Generalized Container Format Specification 1.0

Draft 2007-02-19

This draft version:
(link forthcoming)
Latest draft version:
(link forthcoming)
Previous draft version:
(none)
Contributors:
David Coté
Jon Noring (editor)
Lee Passey


1 Overview

1.1 Purpose

The Generalized Container Format (GCF) is an open specification for encapsulating one or more Digital Renditions of one or more Publications into a single, compressed file (hereafter referred to as the “Container”.) The Container is a convenient mechanism for the digital storage, transmission, and distribution of Publications of all kinds — it is quite generic, not specific to any particular Digital Rendition format. Nor is the Container limited to only text-based publications — it may be used for other types of content such as audio and video.

The Container also permits the encryption of component files by Digital Rights Management (DRM) systems which control user access to the content contained within a Container. This specification does not specify particular DRM technologies or systems which may be applied to the Container, but rather specifies the encryption mechanism which such systems may utilize.

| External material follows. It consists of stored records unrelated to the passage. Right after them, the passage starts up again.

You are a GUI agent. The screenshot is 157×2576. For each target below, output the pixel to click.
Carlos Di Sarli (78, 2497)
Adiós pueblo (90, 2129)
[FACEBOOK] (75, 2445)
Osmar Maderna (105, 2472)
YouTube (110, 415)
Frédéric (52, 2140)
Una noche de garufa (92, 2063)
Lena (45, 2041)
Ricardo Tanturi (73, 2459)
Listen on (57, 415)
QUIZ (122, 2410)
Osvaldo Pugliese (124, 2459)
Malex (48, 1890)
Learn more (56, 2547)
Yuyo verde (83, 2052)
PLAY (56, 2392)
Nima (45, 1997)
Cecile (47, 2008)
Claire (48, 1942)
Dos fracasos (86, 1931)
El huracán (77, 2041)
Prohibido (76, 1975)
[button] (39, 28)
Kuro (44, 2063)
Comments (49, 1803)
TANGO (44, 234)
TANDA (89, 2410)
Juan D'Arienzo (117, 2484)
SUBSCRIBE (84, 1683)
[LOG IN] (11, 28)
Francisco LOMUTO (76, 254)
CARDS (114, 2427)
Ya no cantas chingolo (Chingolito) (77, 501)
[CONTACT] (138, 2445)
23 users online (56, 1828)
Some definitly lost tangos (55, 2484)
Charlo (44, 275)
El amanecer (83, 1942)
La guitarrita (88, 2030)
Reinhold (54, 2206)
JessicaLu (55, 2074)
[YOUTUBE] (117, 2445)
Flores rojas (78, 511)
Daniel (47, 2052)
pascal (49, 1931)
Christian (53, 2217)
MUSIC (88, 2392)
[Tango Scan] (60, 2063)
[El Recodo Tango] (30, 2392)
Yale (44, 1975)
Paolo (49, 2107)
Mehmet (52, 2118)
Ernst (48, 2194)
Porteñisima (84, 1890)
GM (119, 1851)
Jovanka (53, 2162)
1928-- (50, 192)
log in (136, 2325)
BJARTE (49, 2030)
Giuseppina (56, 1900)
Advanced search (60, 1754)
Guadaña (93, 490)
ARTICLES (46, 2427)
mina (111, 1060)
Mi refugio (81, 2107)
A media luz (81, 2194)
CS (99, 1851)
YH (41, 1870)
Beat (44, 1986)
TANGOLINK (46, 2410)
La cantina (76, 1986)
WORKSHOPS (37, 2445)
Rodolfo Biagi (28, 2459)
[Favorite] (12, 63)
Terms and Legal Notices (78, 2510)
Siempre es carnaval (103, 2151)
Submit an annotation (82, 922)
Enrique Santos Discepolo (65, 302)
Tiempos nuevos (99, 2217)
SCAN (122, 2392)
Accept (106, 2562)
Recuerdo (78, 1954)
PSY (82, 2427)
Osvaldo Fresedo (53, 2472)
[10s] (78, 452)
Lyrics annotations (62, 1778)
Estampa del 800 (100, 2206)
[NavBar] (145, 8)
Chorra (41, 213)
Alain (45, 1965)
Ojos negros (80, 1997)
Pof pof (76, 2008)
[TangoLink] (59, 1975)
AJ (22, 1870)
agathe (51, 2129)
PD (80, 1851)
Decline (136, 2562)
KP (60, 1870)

1.2 Compatibility With the IDPF OEBPS Container Format

This specification is a generalization of the IDPF OEBPS Container Format 1.0 Specification (IDPF/OCF). The IDPF/OCF describes a ZIP-based format for encapsulating an OEBPS Publication plus optional renditions of that OEBPS Publication in other formats.

The primary difference between GCF and IDPF/OCF is that this specification does not require a Container to include an OEBPS Publication. The IDPF/OCF requirement for an OEBPS Publication is suitable for its designed application, that of a transport and archive format for OEBPS publications, but may limit the options available to publishers and content creators.

In addition, it is possible for a Container meeting this specification to include multiple, independent Publications, with one or more Digital Renditions for each Publication. This allows publishers and creators greater flexibility in digital distribution of their Publications to users.

One fundamental design goal for GCF is that any conforming IDPF/OCF Container also conforms to this specification, a goal which has been achieved. It is strongly recommended, however, that IDPF/OCF Containers minimally include the container-level identifier gcf:id per the requirements of this specification — using any of the GCF Namespace attributes in META-INF/container.xml does not break conformity to the IDPF/OCF Specification.

2 Conventions, Definitions and Resources

2.1 Normative Edition

The normative edition of this specification is the XHTML 1.1 document located at (To be added).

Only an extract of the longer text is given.